Sous le regard brûlant que les sculptures de deux géants abritaient mal dans les plis de leur capuchon, Ankh franchit l’arche de pierre qui marquait l’entrée de Zeïkos. Elle se dirigea vers le bureau d’accueil, porte A (Maintenance et Gestion de l’Ouverture et Fermeture des Portes de la Cité de Zeïkos-La-Dorée). Elle demanda en français un passeport pour entrer dans la ville. Heureusement, à l’époque, soit dix ans après les événements, Zeïkos était, certes, une bourgade tracassière, amoureuse des sceaux de cire collante et des parchemins odoriférants, mais du moins les passeports étaient-ils (encore, en cet heureux temps) gratuits. La ville déployait son luxe administratif pour montrer son opulence au visiteur car, opulente, à l’époque, Zeïkos l’était. Vous qui savez ce qu’il est advenu de Zeïkos par la suite, froncez le sourcil et vous étonnez fort de trouver la cité si opulente. Mais c’était à l’époque : très précisément à l’époque.
Ankh était une fort jolie grande perche aux yeux vert céladon : dans la masse dansante de ses cheveux blonds se lisait toute la fantaisie de sa charmante personne. Elle ne savait pas trop ce qu’elle voulait, confondait le passé avec l’avenir mais avait enfin appris à parler aux chevaux. Elle avait tué une petite centaine d’hommes avec la courte épée qu’elle portait à la ceinture, dans un vieil étui fort banal. Elle avait aussi fait quelques heures de prison avec une amie. Motif ? une simple Insoumission Sociale de type II. Elle n’avait donc jamais été poursuivie pour meurtre. De son métier, elle était médiéviste. Ce travail consistait à dérouler sur un écran des signes complexes et répétitifs. Ankh et ses collègues les stockaient avec insouciance sur des supports archivistiques totalement dématérialisés.

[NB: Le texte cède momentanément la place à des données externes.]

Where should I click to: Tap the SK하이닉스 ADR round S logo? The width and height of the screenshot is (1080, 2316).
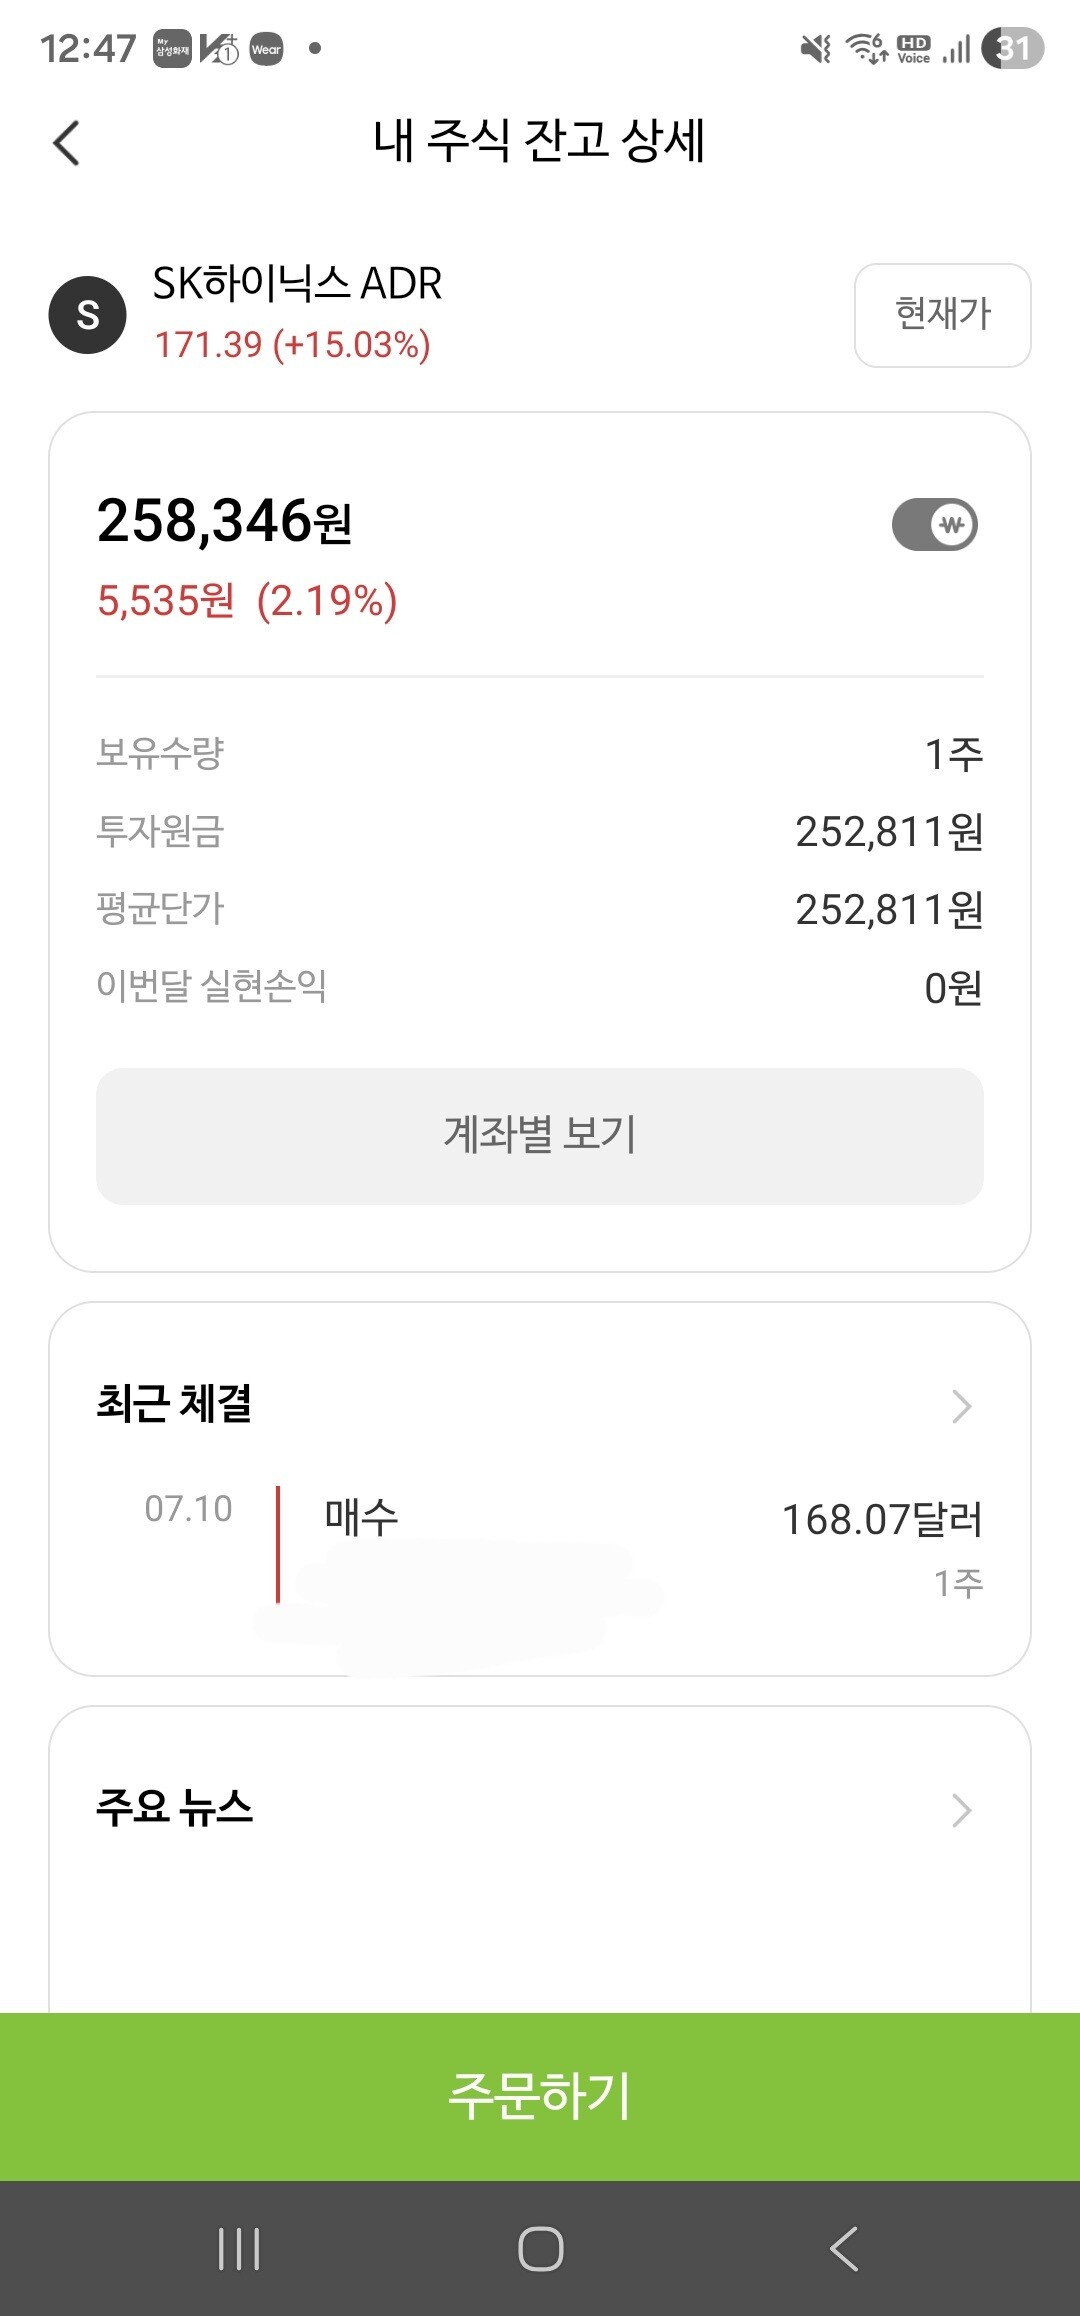tap(88, 315)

Elle ne savait pas encore très bien monter à cheval, ce qui n’était pas un problème car le cheval, lui, savait. Il connaissait les horaires de la ville et avait pris soin de les mener, lui et son improbable cavalière, largement avant l’heure fatidique à la porte des bureaux. Trop d’histoires de mendiants devant dormir sur place après 16 h parce qu’ils avaient raté l’ouverture des portes de Zeïkos-La-Dorée étaient parvenues aux sages oreilles d’Holinshed. Le destrier n’avait pas envie de faire la queue toute la soirée avec une bande de ruffians venus de tous horizons.
Après une demi-heure d’attente, Ankh se vit remettre un épais parchemin par les employés de la Porte, qui y ajoutèrent des publicités pour les attractions de la ville. Elle sortit avec sa liasse de documents, fit un signe au cheval qui l’attendait sans rien dire (pas la peine d’affoler les populations) et tous deux se mirent en quête de l’auberge des Adrets (bains chauds tous les soirs, boxes pour chevaux, dragons quartz et dragons prinz, spécialité de pommes de terre rôties farinées aux herbes).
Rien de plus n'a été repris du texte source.